Sexual assault can result in survivors feeling violated, changed or "different" and out of control. In order to rebuild trust and strength, it is crucial that the survivor be able to make decisions independently and regain influence over what happens in their lives. It is common for loved ones to feel distressed, to step in and be too protective, or to treat the survivor differently and make decisions for them, all of which can add to the frustration of the survivor. Ask them how they want to be helped, and in trying to do this you'll help rebuild their trust. Try not to speak for them unless they specifically request that you do so. When friends, the police, the doctor, etc., ask how they feel, always let them speak for themselves. If they want or need to talk to someone else, make it clear that they can choose whether or not you are with them.

Respecting

Be respectful and supportive of decisions made by the survivor, even if it is not what you want them to do or what you think "should" be done. Each person has to decide what is right for their own emotional recovery. Also, try not to direct the anger and frustration you are likely to feel about the assault at the survivor. Remember, they may be trying to protect you from these feelings by remaining silent about the assault.

Reassure them that you know it is not their fault, and if you do feel anger, make it very clear that it is directed towards the person who committed the assault and not the survivor. Making vengeful statements is not helpful; it can make them feel even more unsafe, make them distressed to see you so upset, or could worry them that you'll get into trouble or get hurt. This can also leave survivors feeling out of control and that their needs are again being ignored. It is ok to ask friends or other trusted people for support and ideas about how to deal with your own understandable feelings of anger and frustration. And please, don't blame yourself for what happened because you weren't with them, hadn't protected them, etc. The responsibility lies solely with the person who committed the assault.

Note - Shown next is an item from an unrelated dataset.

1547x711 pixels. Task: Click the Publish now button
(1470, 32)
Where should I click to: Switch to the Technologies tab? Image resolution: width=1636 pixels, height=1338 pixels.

Help them to feel safe and take part in activities again, but only at their own pace and in ways they feel are best. Knowing they can talk to you about times when they feel unsafe and can ask for your companionship when they need it, can be reassuring as they tackle challenging situations.

Reconnecting

When face to face with a survivor, they may want to be held and comforted, or prefer not to be touched until they feel safe. It is important to check-in with them about their preference. Encourage them to say what is comfortable and safe and how they want to spend their time with you. If you find that there is an emotional distance following the assault, try not to blame them or put pressure on them to forget it quickly. Try not to take it personally – remember, it is not about you. Seek support for yourself from a counselor or advocate or from someone who may understand.

Sexual situations can be "triggering" and cause survivors to recall the assault and accompanying feelings of violation and fear. Although logically the survivor realizes you are not the person who assaulted them, triggering events can come without warning. Over time, the survivor can learn to control their response to these triggers, with your support. Listening and responding in a patient and kind way will help to re-establish feelings of closeness and trust.

The survivor may need different types of support from different people. No one person can do everything for them. Sometimes, a counselor or trusted friends and colleagues can help in ways those closest to them can't. Tell the survivor that you believe them, that you don't blame them, and that you want to empower them to regain control of their life. Through active listening, respecting their feelings and decisions, and demonstrating you care, you can make a great difference and help the survivor begin to heal.